**Task goal:**
From the line with "Пользовательское соглашение (503, 1790)" onward, reproduce each line of the entries exactly, ending at the last one, and add nothing.

**Exercise input:**
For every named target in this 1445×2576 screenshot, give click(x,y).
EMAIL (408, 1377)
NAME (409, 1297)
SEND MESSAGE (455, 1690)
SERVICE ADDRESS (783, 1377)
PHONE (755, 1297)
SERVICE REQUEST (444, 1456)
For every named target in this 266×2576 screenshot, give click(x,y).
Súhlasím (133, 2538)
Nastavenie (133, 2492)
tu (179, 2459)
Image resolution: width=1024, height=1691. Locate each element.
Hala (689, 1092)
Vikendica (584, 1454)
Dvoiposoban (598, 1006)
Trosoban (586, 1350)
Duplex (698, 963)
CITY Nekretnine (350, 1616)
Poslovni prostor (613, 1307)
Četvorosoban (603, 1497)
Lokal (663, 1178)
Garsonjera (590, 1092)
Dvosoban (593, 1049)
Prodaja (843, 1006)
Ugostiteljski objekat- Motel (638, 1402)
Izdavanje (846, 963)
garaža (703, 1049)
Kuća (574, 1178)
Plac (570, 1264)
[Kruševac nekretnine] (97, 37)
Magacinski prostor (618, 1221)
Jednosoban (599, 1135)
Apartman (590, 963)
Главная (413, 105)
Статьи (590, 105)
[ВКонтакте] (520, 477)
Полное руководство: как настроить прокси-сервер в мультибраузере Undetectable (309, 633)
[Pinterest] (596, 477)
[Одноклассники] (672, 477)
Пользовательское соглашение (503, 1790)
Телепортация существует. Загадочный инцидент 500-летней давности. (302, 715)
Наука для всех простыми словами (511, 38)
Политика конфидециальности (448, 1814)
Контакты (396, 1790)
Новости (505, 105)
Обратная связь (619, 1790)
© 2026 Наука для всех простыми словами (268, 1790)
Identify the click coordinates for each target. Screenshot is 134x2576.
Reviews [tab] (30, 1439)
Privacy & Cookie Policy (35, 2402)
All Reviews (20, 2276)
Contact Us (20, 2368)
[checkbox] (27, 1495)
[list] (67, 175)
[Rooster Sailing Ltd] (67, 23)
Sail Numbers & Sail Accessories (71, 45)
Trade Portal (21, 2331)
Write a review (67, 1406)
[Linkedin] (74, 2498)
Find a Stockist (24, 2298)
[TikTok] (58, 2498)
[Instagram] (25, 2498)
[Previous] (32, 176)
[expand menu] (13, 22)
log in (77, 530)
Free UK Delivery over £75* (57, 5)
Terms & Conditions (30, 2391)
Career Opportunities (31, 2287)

**Reply to the exercise:**
Пользовательское соглашение (503, 1790)
Телепортация существует. Загадочный инцидент 500-летней давности. (302, 715)
Наука для всех простыми словами (511, 38)
Политика конфидециальности (448, 1814)
Контакты (396, 1790)
Новости (505, 105)
Обратная связь (619, 1790)
© 2026 Наука для всех простыми словами (268, 1790)
Identify the click coordinates for each target. Screenshot is 134x2576.
Reviews [tab] (30, 1439)
Privacy & Cookie Policy (35, 2402)
All Reviews (20, 2276)
Contact Us (20, 2368)
[checkbox] (27, 1495)
[list] (67, 175)
[Rooster Sailing Ltd] (67, 23)
Sail Numbers & Sail Accessories (71, 45)
Trade Portal (21, 2331)
Write a review (67, 1406)
[Linkedin] (74, 2498)
Find a Stockist (24, 2298)
[TikTok] (58, 2498)
[Instagram] (25, 2498)
[Previous] (32, 176)
[expand menu] (13, 22)
log in (77, 530)
Free UK Delivery over £75* (57, 5)
Terms & Conditions (30, 2391)
Career Opportunities (31, 2287)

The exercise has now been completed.